Commodore User


Power Pyramids

Author: Ken McMahon
Publisher: Quicksilva
Machine: Commodore 64

 
Published in Commodore User #57

Power Pyramids

Power Pyramids is nothing to do with ancient Egypt, mummies, tombs, curses or three-week cruises up the Nile. Nothing could be further from the truth, so you can put away that pith helmet right now. No, this is a much more esoteric offering, a sort of combination of platforms, pin ball, bagatelle and one of those crappy little games you get in Christmas crackers where you have to get four tiny ball bearings into four holes.

Why Power Pyramids then? Well, because the thing is composed of screens laid out in a pyramid structure. There are four 'models' which you must complete to finish the game; the basic model has fourteen screens and the top-of-the-range Royal has 54. It goes without saying that the Royal is about ten times harder than the Basic.

What you must do is control this little ball, except you don't control it very much at all really.
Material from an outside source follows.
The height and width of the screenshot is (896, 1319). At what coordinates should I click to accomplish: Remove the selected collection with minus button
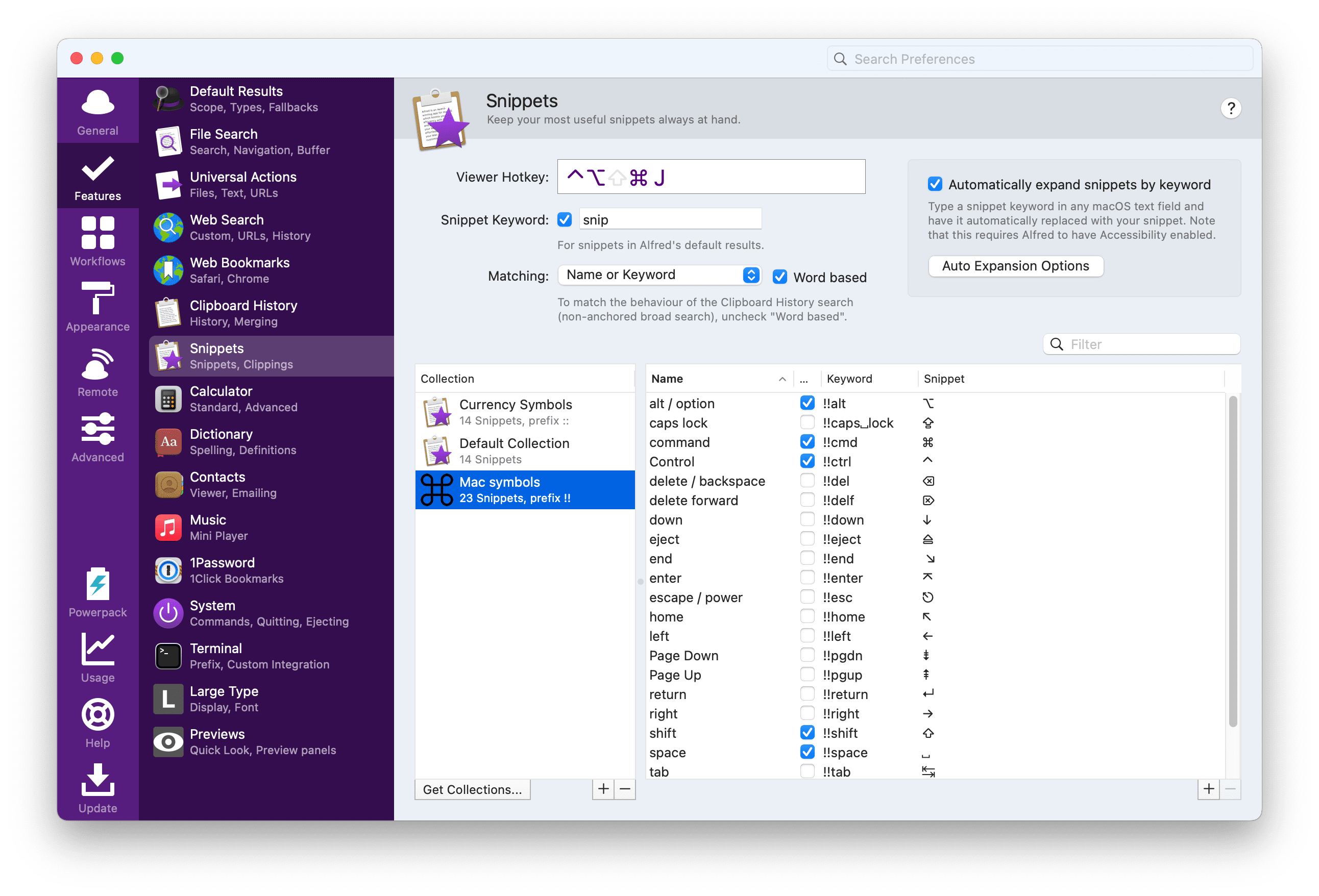point(625,789)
What you actually do is control the environment around it. You see the ball just keeps on rolling in whatever direction it happens to be going at whatever speed it happens to be travelling. There are really only two things you can do to change this state of affairs. You can press the fire button, which will cause the ball to take a little hop - hopefully over whatever happens to be in its path, or you can push the joystick up and one of several pretty crazy things will happen.

Power Pyramids

Pretty crazy thing number one is that pistons will come shooting out of the floor and propel the ball into the air - if it's in the right place at the right time. The other crazy stuff depends on what happens to be on the screen at the time, but generally it will be a case of diverting the ball's path. The angled slides for example can slope 45 degrees in either direction or lie completely flat.

You can vary the speed of the ball when it enters a 'speed changer' which looks a bit like one of those things the ball comes out of in ten-pin bowling. Once in a speed changer, the ball will stay there for one and a half seconds, which gives you just enough time to alter its speed from a slow crawl to superfast sprint - completely uncontrollable of course. Speeding things up isn't simply a question of getting your kicks by doing things faster, you need the speed to surmount some of the obstacles.

What's the point of all this? To turn on all the power points of course. When you turn on the power points, all the gizmos get going; the swords in the floor go up and down, floors open and close, sparks fly and so do you if you're not careful. There are a number of things to watch out for, some good - like the accelerators, permeable floors, energy boosters and transporters, some bad - water, daggers, electricity, and some I'm not so sure about.

So it's a platform game with a difference. More for your thinking, cerebral sort of games player really. I could tell this from the fact that the only way I could get anywhere was to hit the pause key every five seconds to work things out. Hair brained loony types who go in for a lot of killing will probably find it a bit tame.